Türk ses kayıt tarihi bir yerde; gramofon plaklarıyla başlamıştır.  Çünkü 78 rpm plaklar fonograf silindirlerine göre seri üretim, pazarlama, repertuar, sanatçı seçimi gibi üstün farklılıklar taşıyordu ve plak üreticileri ürünlerini Osmanlı piyasalarına farklılığın altını çizerek sunuyordu. Osmanlı ülkesinin iyi bir pazar olacağı öncelikle tespit edilmiş ve İstanbul; Moskova, Kahire, Milano, Madrid, Atina, Paris, Berlin, Londra gibi bir merkez olarak seçilmişti. Öncü kayıt ekipleri eş zamanlı olarak bu kentlerle birlikte İstanbul’a da uğradı.

1900 yılı İstanbul’da ilk gramofon plak kayıtlarının gerçekleştirildiği yıllar oldu. Hem E. Berliner’in The Gramophone Co. Firması, hem de Alman firmaları gönderdiği teknisyenler aracılığı ile  kayıtlar yapıyorlardı. Türkçe’de ilginç bir benzetme ile “taş plak” olarak da bilinen bu  78 rpm plaklara ilk söyleyen ve çalanlar doğal olarak fonograf kayıtları yapanlar oldu. Dini gerekçelerle Müslüman Türk kadınlarının seslerini vermeleri ancak 1926-27 yıllarında gerçekleşebilmişti.

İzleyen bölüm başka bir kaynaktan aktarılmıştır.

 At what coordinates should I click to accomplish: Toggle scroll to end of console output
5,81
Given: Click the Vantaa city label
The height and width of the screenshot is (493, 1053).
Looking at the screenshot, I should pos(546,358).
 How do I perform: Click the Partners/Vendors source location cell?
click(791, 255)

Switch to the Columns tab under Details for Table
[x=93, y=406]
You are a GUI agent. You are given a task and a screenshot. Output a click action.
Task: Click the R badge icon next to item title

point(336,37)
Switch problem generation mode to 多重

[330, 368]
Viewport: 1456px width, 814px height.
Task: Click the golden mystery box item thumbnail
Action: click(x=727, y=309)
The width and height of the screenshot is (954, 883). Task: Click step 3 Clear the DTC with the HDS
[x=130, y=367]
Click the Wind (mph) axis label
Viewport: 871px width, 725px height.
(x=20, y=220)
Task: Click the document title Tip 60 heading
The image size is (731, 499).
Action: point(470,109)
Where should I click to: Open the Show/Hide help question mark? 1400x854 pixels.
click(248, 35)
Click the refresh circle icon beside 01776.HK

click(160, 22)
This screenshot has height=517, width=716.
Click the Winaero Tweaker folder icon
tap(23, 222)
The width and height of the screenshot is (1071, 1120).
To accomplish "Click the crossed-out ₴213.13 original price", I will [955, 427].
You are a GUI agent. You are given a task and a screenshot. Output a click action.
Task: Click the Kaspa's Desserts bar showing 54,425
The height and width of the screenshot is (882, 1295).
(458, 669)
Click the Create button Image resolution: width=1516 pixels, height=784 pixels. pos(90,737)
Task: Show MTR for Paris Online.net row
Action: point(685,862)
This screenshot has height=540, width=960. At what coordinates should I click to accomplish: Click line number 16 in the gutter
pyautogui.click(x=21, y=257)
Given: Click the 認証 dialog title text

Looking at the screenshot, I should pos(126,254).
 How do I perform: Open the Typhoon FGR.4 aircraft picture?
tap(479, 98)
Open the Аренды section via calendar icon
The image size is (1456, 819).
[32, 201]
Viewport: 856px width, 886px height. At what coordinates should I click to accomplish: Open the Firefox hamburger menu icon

Bu nedenle ilk okuyucu kadınlar; Yahudi, Ermeni, Rum  ve Çingene asıllı Türk vatandaşlarıydı. Ama erkek sanatçılarla, topluluklarla ilgili bir sorun yaşanmadı. Sultanın emrindeki  saray bandosu “Müzikay-i Hümayun” bile çeşitli marş plakları yapıyordu.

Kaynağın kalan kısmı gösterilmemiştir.